Father Befouled Desolate Gods

Back at it again with the Dark Descent love. It seems like every month there’s at least one, if not two, records released by that most esteemed of labels that is worthy of attention. Of their releases last month, Father Befouled’s Desolate Gods is probably their best. Much like the Undergang record listed above, Father Befouled are not interested in wowing you with technical wizardry. Far from it. This is a band built to punish and destroy and bring to slobbering, howling life the old school of death metal. They succeed in spades, as this is one of the purest and most destructive iterations of the subgenre so far this year.

Father Befouled do Incantation-worship better than nearly every other band on the planet. Normally it’s a sort of insult to say that a band’s style is indebted almost entirely to another, more legendary act, but in this instance it works to Father Befouled’s advantage. The production is just murky enough to feel oppressive, but contains enough pop to feel somewhat new and fresh. While that dark, cavernous quality inherent in many acts in this subgenre such as Heresiarch, Cruciamentum, and Funebrarum is present in force, Father Befouled avoid falling into sheer caricature by presenting songs that are as fierce as they are well-crafted. Seriously, the songwriting on this record is exceptional. Front to back, death metal fans are getting some fantastic music here, and those who skip because this appears to be just another Incantation retread are missing out on one of the most confidently performed and executed death metal records this year. I don’t even feel like breaking down individual tracks here. It’s all good. Dive in and prepare to be slayed.

Witch Vomit Poisoned Blood

So the “mini LP” is apparently a thing now. I’m not exactly sure what separates a miniature long-player from an EP, but I’m old and dumb so it doesn’t matter. What does matter is this latest blast of death metal from Witch Vomit, which is great and you should listen to it.
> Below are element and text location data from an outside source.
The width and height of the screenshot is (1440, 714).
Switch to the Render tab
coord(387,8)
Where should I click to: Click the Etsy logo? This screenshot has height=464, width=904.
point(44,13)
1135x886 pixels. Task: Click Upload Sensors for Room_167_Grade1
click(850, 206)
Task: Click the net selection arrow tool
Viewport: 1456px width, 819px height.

Other than having an absolutely perfect death metal band name, Witch Vomit are also really good at creating intense, classic death metal sounds that make fans like me foam at the mouth. With one full-length record under their belt, this brood of Portland miscreants have developed a sound reminiscent of early-Morbid Angel and Autopsy, but with that crisp production value that merges the old and new schools of death metal into a cohesive whole. Sound appealing? Jump right to “Doomed in the Realm of the Dead” to bask straightaway in the awesomeness. At only five tracks (and one of them being an intro track), the biggest complaint one could lodge is that this album is far too short. But with tracks like “Circle of Blood” or “Fevers of Torment” to swim in, who cares? All we can say is more of the same, please. And soon.

Tracks of Note:

Incantation – “Rites of the Locust”

They’re back. They’re angry. It’s really great. With releases from classic acts like Immolation and Obituary, 90s death metal has seen a resurgence as of late. Incantation add their two cents to the equation with a dank, dark, blistering track that bodes well for the rest of the album. You should listen.
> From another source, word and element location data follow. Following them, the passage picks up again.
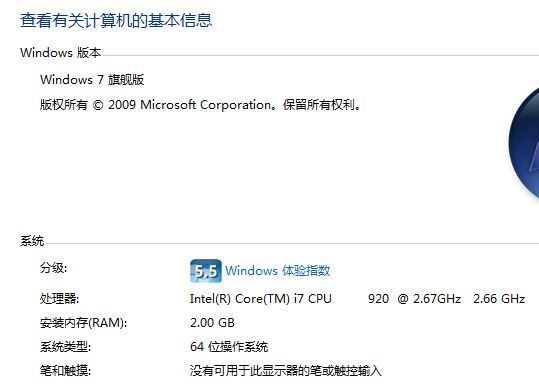
Task: Click the 2.00 GB installed memory value
Action: (212, 323)
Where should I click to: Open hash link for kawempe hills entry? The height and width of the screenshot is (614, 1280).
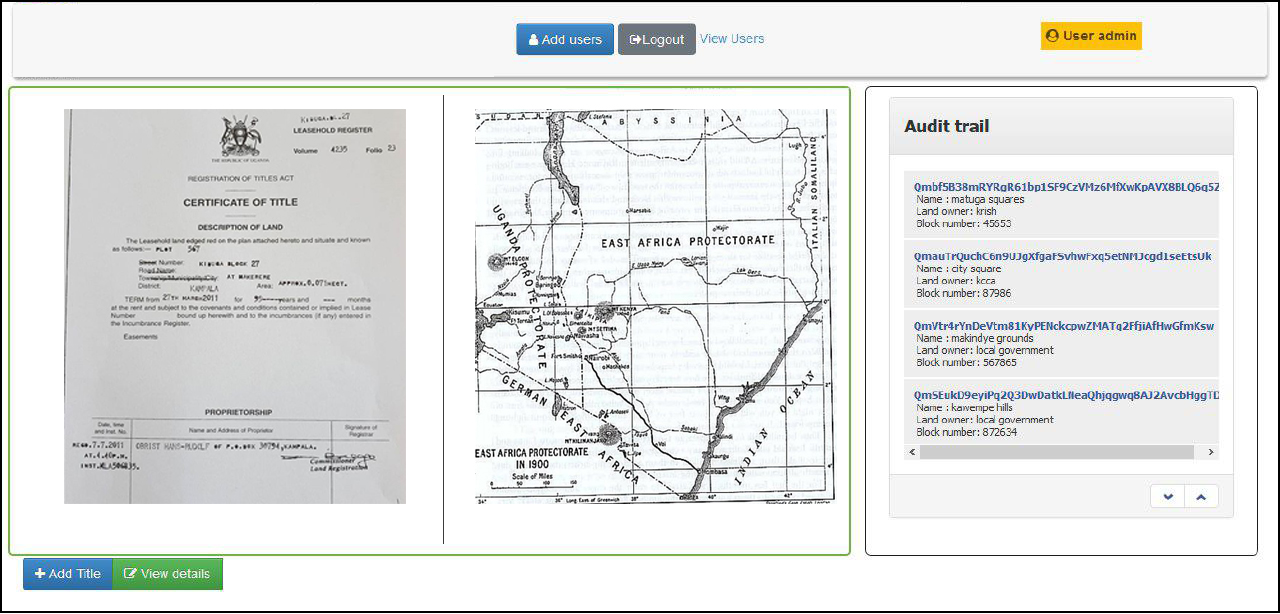click(x=1066, y=395)
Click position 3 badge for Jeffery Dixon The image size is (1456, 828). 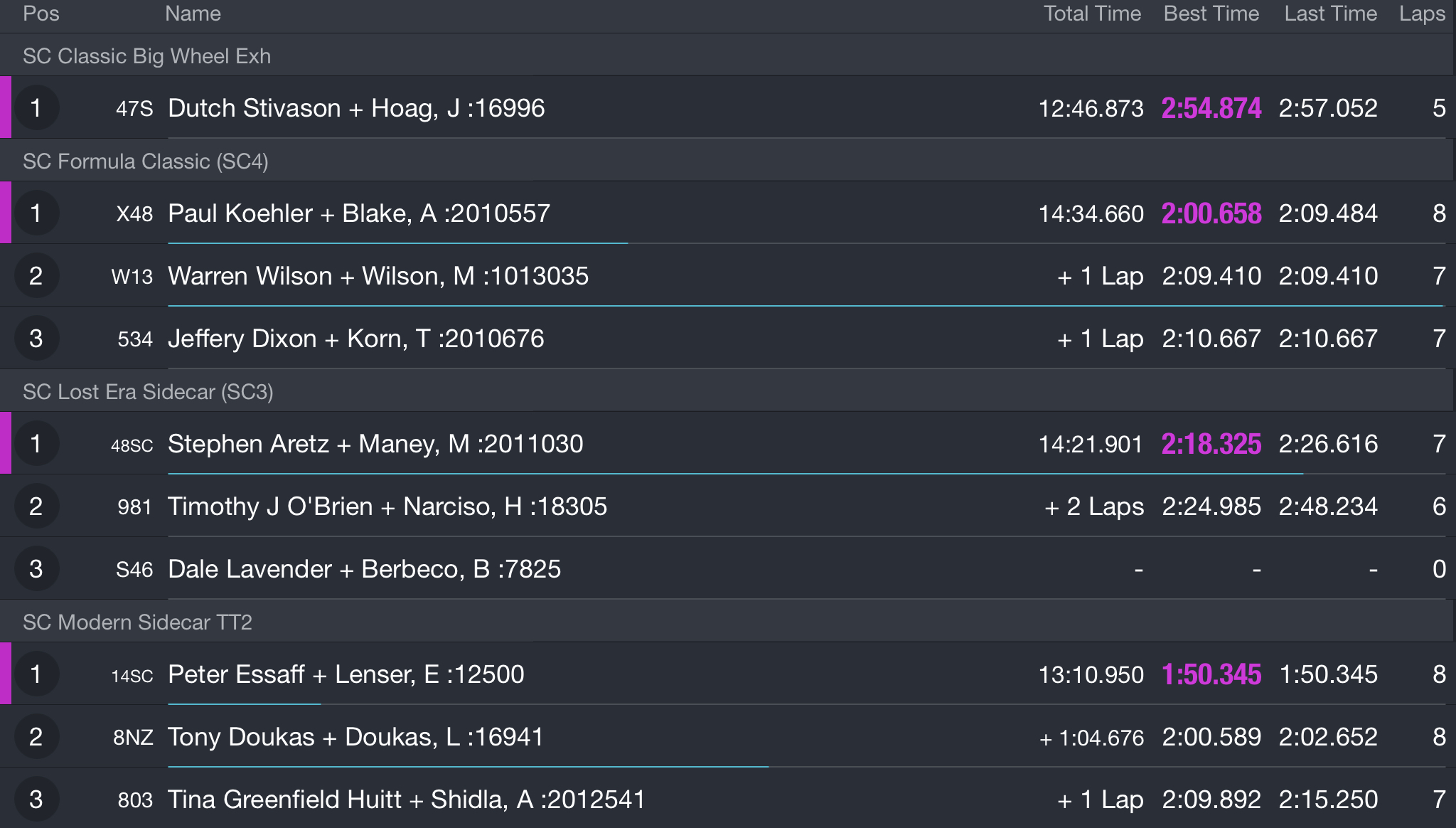tap(36, 339)
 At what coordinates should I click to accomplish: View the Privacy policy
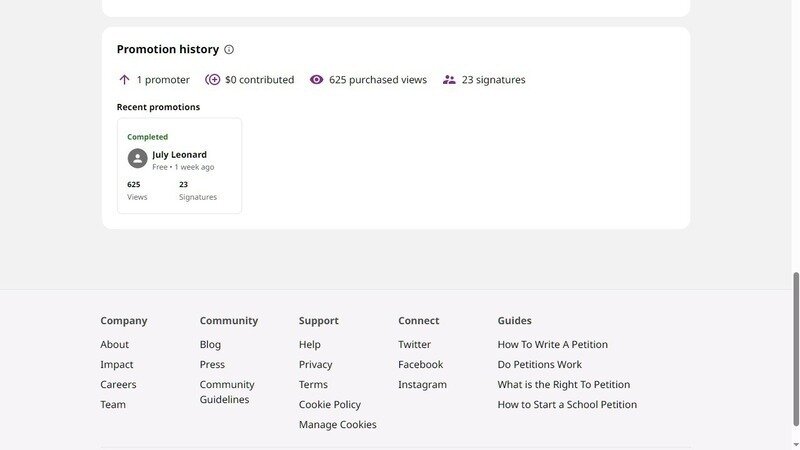pyautogui.click(x=315, y=365)
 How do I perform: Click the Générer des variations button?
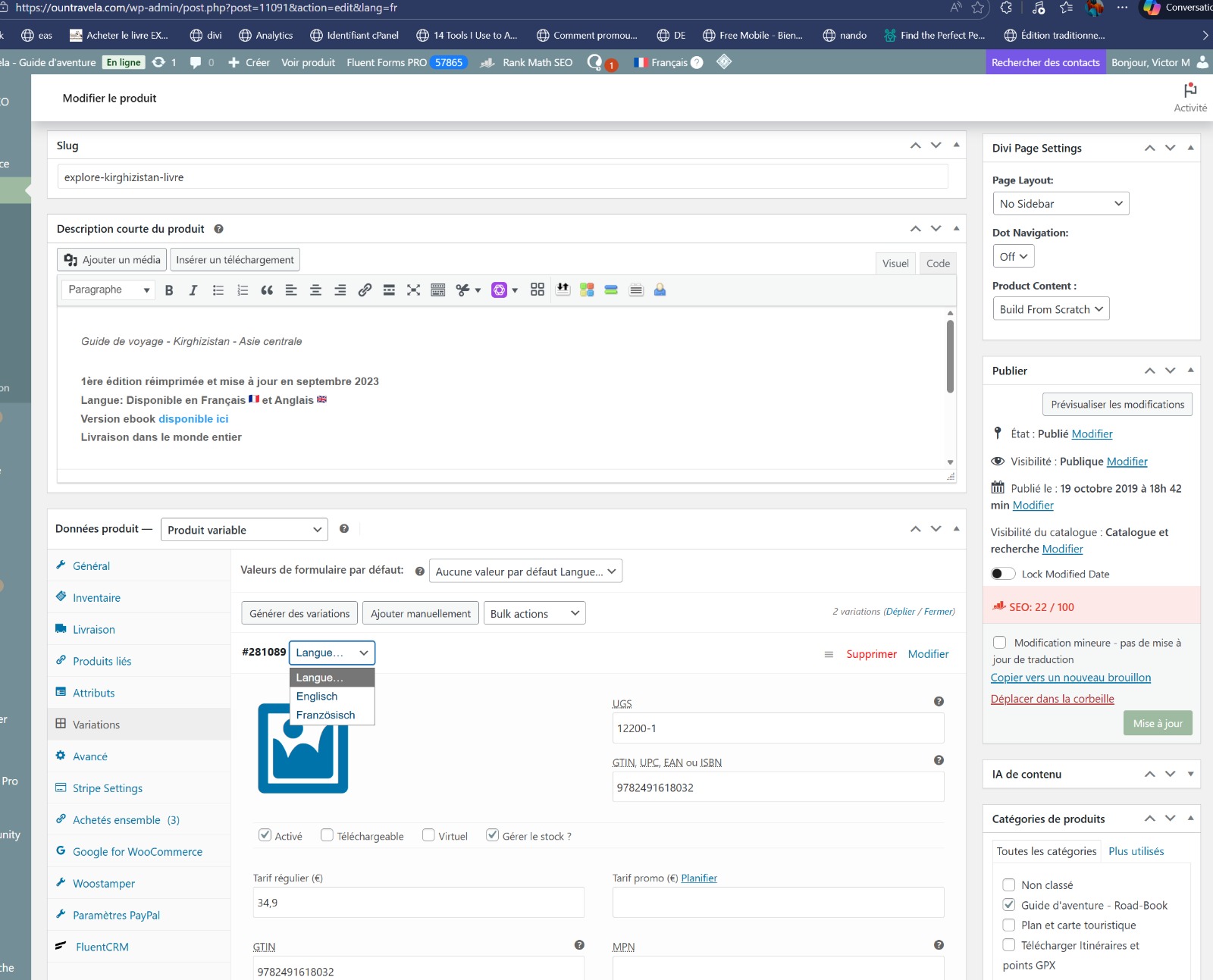point(299,613)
NYN – “The Apory of Existence”

Oh. Man. Whooooa man. This is some next level shit. Progressive/technical death metal doesn’t get any more insane than this, and I mean that as a very high compliment. The technical mastery on display here is astounding, but this track is much more than instrumental wizardry. There is some incredibly creative and diverse songwriting here that allows the song to careen through passage after passage of mind-bending death metal without ever losing its overall sense of cohesion. This is without question some of the most forward-thinking death metal you will hear this year. Listen and prepare for total annihilation.

Now, bring unto us thine death metal picks. Until next month!